Jins are Rarely Pointed…

…in the wild, jins tend to have a cracked, blunted, or sheared-off look. Yet in bonsai we tend to the default, and whittle our dead branches to something so sharp a bird would be nervous about landing on them.

A photo I took in my garden this past week shows what I’m talking about.

This jin has never been touched with a carving tool. It’s not sharp, and it’s not really dull either, being eroded, frayed, and broken. This is also a pine jin, and pine does tend to create different jin than juniper—the comparison of which will be the next post’s subject.


  1. John Wiessinger says:

    You are right on the money, Michael. I’ve often wondered why I was so unimpressed with sharp pointed
    jins and now I know why. Many thanks for pointing (pardon the pun) out the obvious

  2. Charlie H. Mosse says:

    Wondered about all of the pointy jin that we create but do not see so much in nature.

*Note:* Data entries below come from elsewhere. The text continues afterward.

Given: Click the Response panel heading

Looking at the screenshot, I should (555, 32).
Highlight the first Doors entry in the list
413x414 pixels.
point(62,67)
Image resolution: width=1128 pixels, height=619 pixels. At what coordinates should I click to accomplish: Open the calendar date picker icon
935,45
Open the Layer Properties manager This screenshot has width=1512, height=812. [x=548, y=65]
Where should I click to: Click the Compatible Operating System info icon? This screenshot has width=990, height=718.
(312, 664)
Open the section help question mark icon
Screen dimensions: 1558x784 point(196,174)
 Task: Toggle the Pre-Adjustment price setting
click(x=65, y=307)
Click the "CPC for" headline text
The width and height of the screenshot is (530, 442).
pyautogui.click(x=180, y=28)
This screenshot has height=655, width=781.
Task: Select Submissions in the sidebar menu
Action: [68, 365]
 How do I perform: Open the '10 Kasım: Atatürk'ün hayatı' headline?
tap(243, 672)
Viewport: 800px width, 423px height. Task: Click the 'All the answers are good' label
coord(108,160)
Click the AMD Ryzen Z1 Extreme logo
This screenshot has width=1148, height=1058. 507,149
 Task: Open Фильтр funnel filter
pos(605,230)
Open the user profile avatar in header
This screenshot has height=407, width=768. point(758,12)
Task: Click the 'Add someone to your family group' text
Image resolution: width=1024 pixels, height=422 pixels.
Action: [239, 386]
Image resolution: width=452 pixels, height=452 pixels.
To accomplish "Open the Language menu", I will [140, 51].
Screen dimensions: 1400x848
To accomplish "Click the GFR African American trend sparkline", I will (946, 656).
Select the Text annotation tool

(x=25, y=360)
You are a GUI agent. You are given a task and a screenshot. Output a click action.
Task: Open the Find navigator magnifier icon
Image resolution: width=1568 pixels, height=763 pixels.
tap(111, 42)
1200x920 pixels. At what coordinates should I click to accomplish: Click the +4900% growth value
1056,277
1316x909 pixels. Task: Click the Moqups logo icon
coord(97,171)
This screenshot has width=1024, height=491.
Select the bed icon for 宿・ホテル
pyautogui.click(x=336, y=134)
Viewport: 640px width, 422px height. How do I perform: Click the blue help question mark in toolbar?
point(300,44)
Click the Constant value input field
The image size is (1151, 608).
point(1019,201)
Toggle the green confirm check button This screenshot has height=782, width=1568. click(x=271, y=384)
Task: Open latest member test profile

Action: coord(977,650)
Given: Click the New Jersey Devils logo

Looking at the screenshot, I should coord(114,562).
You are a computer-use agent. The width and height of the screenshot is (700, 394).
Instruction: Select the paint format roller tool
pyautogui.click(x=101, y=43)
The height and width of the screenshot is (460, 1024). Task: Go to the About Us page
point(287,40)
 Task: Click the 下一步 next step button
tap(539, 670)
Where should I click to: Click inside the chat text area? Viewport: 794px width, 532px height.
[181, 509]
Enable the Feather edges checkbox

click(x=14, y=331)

Thanks for the direction.

  3. Ali Radwani says:

    am trying to start doing some bonsai starting from “bonsai kit” .. i am new here đŸ™‚ love all your photos and wiring the tree, I always was thinking “how this branch is growing like this.”

    • crataegus says:

      The bonsai kits can be a very slow way to grow one…if there are potted trees and shrubs available from a local nursery, that might be another good way to begin.